Health

Ebola 'devastates long-term health'

  • 25 February 2016
  • From the section Health
Ebola healthcare workers Image copyright SPL

Most people who survive an Ebola infection will have long-lasting health problems, say doctors from the US National Institutes of Health.

Their studies on survivors in Liberia showed large numbers had developed weakness, memory loss and depressive symptoms in the six months after being discharged from an Ebola unit.

Other patients were "actively suicidal" or still having hallucinations.

More than 17,000 people in West Africa have survived Ebola infection.

The evidence, being presented at the annual meeting of the Academy of Neurology, is an early glimpse at a much wider study of long-term health problems after Ebola.

The initial analysis, on 82 survivors, showed most had had severe neurological problems at the height of the infection, including meningitis, hallucinations or falling into a coma.

Six months later, new long-term problems had developed.

About two-thirds had body weakness, while regular headaches, depressive symptoms and memory loss were found in half of patients.

Two of the patients had been actively suicidal at the time of the assessment.

Image copyright SPL

Dr Lauren Bowen, from the National Institute of Neurological Disorders and Stroke, told the BBC: "It was pretty striking, this is a young population of patients, and we wouldn't expect to have seen these sorts of problems.

"When people had memory loss, it tended to affect their daily living, with some feeling they couldn't return to school or normal jobs, some had terrible sleeping problems.

"Ebola hasn't gone away for these people."

Infection with Ebola ravages the body.
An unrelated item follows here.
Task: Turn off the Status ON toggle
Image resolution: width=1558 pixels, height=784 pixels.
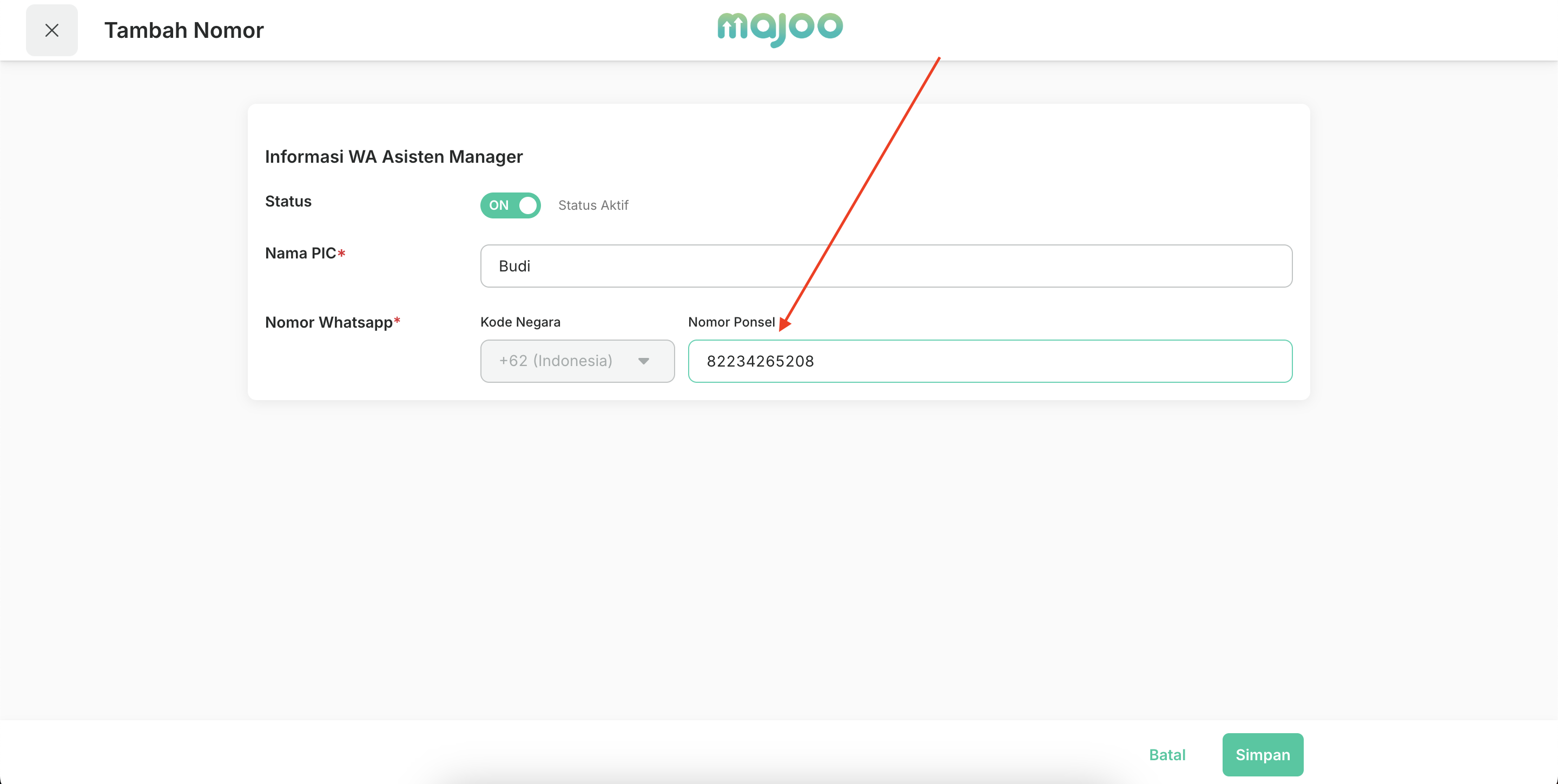Action: [x=510, y=205]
Some of the symptoms could improve with time as the body heals, others may be down to social trauma as many survivors are ostracised from their families and communities.
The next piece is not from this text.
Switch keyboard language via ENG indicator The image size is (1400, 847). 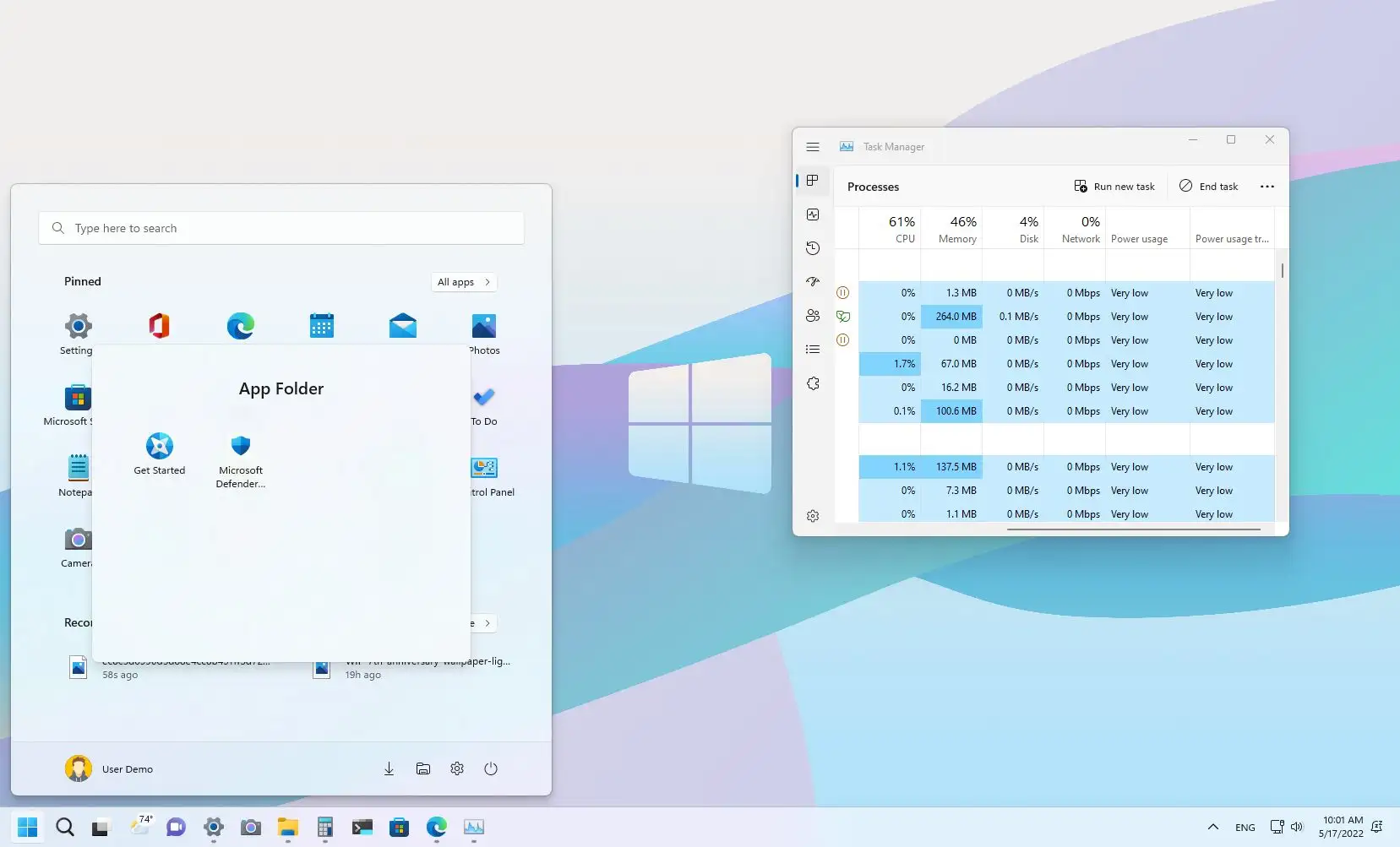pos(1245,827)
But other symptoms, including eye problems, indicate damage to the brain, which may not heal.

Sexually active

Meanwhile, data presented earlier, at the Conference on Retroviruses and Opportunistic Infections, raised concerns about sexual transmission of the virus in survivors.

It indicated 38% of men had tested positive for Ebola in their semen on at least one occasion in the year after recovering.

And in the most extreme case, Ebola had been detected 18 months later.

Yet most survivors reported being sexually active, with only four in every 100 using a condom.

Prof Jimmy Whitworth, from the London School of Hygiene and Tropical Medicine, said: "This is a very important study.

"There is still much to learn about Ebola, including what problems are faced by those who were infected but survived.

"The findings show high levels of mental and neurological problems in the survivors and from the clinical neurological findings these appear to be very real problems."